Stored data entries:
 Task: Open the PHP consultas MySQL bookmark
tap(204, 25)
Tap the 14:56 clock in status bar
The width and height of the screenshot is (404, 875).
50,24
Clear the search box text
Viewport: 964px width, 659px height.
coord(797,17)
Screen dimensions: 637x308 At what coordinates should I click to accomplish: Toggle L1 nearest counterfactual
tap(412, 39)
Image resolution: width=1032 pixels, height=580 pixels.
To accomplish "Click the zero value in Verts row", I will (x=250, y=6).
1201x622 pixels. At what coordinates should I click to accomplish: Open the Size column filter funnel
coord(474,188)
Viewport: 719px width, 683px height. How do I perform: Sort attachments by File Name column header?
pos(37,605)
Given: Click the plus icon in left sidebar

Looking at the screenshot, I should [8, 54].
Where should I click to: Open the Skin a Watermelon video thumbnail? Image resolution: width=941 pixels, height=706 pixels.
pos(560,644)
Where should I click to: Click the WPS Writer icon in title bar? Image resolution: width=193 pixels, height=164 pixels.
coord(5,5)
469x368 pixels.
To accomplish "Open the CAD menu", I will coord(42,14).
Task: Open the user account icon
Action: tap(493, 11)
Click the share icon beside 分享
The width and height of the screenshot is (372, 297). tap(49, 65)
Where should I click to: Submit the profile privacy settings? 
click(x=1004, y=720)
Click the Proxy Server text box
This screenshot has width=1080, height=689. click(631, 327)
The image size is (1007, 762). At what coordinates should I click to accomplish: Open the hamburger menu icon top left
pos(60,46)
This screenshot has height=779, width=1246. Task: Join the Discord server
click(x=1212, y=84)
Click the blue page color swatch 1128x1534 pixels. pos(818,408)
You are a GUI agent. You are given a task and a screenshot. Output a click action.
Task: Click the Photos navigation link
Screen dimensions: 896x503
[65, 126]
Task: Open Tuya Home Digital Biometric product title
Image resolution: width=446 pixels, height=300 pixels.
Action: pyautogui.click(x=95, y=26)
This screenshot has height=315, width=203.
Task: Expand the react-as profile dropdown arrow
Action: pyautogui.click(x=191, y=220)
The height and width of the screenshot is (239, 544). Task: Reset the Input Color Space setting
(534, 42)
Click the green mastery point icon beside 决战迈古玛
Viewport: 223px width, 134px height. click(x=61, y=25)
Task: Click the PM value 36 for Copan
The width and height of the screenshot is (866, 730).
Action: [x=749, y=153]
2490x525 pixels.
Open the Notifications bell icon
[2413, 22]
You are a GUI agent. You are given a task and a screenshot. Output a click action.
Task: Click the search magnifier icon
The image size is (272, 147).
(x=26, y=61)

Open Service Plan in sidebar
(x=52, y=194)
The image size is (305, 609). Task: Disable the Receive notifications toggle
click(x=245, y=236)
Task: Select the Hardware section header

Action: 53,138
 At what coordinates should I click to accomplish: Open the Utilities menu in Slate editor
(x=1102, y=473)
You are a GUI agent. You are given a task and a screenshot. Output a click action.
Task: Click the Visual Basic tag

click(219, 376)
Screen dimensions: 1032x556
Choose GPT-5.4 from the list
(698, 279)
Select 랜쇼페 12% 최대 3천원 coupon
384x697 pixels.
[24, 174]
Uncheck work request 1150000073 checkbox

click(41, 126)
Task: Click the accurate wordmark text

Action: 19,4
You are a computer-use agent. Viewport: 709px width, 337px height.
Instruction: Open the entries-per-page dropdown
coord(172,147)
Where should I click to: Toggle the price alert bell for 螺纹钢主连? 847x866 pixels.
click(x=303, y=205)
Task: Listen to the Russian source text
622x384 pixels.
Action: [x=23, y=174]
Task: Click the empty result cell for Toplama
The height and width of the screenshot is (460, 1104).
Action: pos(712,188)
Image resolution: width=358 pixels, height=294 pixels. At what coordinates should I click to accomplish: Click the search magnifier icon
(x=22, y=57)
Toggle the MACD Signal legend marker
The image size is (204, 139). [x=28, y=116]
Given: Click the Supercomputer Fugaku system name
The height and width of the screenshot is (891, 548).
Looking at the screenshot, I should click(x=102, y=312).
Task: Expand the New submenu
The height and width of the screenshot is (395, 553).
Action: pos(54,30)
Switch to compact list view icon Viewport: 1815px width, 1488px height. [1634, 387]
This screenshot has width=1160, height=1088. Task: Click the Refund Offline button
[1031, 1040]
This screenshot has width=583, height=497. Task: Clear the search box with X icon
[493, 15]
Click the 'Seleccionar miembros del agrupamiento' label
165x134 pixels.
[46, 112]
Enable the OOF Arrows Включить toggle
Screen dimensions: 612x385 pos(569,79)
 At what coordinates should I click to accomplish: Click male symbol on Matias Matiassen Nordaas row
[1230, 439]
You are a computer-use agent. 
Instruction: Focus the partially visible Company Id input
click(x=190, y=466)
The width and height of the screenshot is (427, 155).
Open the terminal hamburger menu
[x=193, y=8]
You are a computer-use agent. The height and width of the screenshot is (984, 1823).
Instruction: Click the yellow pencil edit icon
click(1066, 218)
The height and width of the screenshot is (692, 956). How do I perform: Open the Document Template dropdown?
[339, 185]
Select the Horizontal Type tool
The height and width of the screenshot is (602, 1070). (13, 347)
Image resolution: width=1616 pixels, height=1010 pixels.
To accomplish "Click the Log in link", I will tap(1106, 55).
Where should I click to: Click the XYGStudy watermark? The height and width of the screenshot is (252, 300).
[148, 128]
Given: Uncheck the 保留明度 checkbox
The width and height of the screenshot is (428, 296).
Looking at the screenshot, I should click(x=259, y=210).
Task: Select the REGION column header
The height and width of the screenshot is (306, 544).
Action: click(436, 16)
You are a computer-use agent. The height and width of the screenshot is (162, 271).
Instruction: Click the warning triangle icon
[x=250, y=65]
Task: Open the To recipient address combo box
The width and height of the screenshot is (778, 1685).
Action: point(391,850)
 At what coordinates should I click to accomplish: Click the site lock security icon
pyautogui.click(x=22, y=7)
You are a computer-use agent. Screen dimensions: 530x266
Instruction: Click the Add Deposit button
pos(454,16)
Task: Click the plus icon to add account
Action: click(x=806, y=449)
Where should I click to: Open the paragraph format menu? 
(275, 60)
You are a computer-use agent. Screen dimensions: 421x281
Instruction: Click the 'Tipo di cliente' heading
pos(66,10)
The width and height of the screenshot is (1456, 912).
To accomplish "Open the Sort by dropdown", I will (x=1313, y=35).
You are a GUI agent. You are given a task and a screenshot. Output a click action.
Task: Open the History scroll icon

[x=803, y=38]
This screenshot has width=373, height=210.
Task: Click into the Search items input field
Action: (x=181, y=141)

WHAT IS BEING ASKED:
Each line containing the word "link" needs to be copied from the data above.

TASK SOLUTION:
Task: Click the Photos navigation link
To accomplish "Click the Log in link", I will tap(1106, 55).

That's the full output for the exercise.